Friday, Dec. 12, 2008

December 10 marked the 60th anniversary of the adoption of the United Nations' Universal Declaration of Human Rights (UDHR). U.S. First Lady and U.N. delegate Eleanor Roosevelt was the architect of the UDHR, which guarantees the political and civic rights of all people, including the rights to freedom of expression, to freedom from other forms of oppression, and to privacy. Like the UDHR, the International Covenant on Civil and Political Rights also includes rights of privacy and freedom of expression.

President Bush commemorated Human Rights Day and the 60th anniversary of the adoption of the UDHR by meeting with Internet activists (in person and virtually). Among the activists were bloggers and others who use information technologies (IT) to promote freedom of expression in countries with restricted media -- including individuals from Belarus, Burma, China, Cuba, Egypt, Iran, and Venezuela.

Bush's meeting highlighted an issue of growing concern: Although Internet connectivity has allowed many people to have access to more information and knowledge, some governments have responded to the free flow of information by censoring or blocking content, or by trying to penalize bloggers and journalists who have criticized their governments online.

In this column, I'll discuss the Global Network Initiative (GNI), a partial solution to the plight of these individuals. In particular, I will provide an overview of the GNI and explain that, while it is a promising start, it still leaves some large and unanswered questions – which may be resolved as the GNI begins its work, but will ultimately need to be dealt with to ensure its success.

Criticism of the Relationship Between Internet/ICT Companies and Repressive Foreign Governments

Major Internet companies, sometimes referred to as information and communications technology (ICT) companies have been lambasted publicly for their actions in dealing with governments that limit freedom of expression or compromise the right to privacy. Yahoo! faced the biggest outcry for providing e-mails that led to the imprisonment of two Chinese journalists. One journalist, Shi Tao, was investigated and imprisoned for 10 years after Yahoo! passed on his e-mail and IP addresses to Chinese officials. He was convicted in 2004 of divulging state secrets for posting online a Chinese government order that prohibited media from reporting on the anniversary of the Tiananmen Square massacre.

Congress held hearings on the matter and Yahoo! was sued by one of the Chinese journalists. (It ultimately settled the lawsuit). Google has come under fire, too, for censoring approximately two percent of its search results in China to comply with government rules.
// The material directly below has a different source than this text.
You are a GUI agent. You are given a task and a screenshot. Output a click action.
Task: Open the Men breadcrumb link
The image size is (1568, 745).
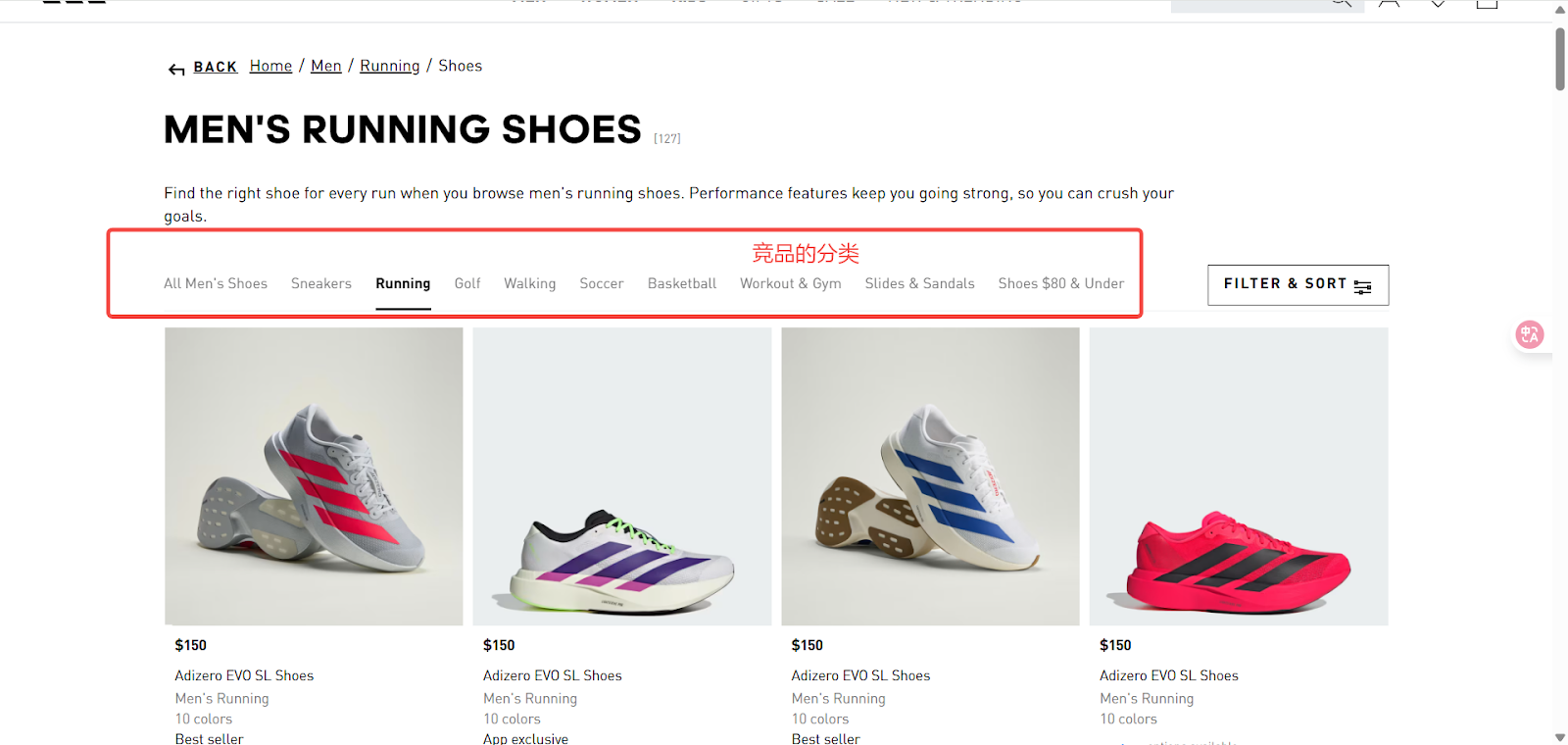pyautogui.click(x=326, y=66)
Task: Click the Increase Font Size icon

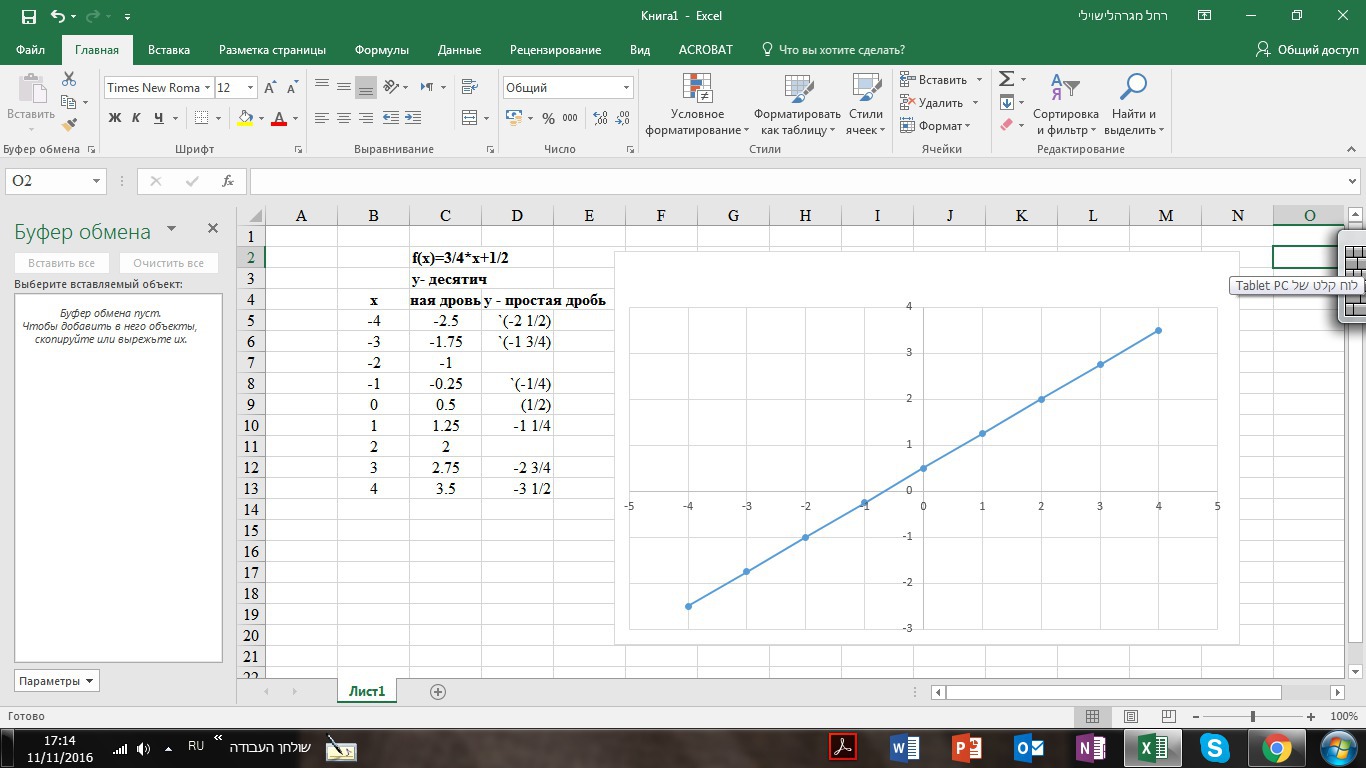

These are issues that major Internet providers confront as they do business in various countries and in global markets. In some countries, governments object to content which is provided – and ask that it be removed. The governments may also ask companies to cooperate in investigations by providing the governments with names and information about their users – but that kind of cooperation may lead to repercussions not only for bona fide criminals, but also for individuals who simply have used the Internet and email to criticize the government, as is their right.

Of course, companies could choose to stay out of countries that censor speech and content. But once they do enter these new markets, they find themselves having to comply with local laws and government requests – which are often anathema to the concept of freedom of speech and expression, and to other human rights.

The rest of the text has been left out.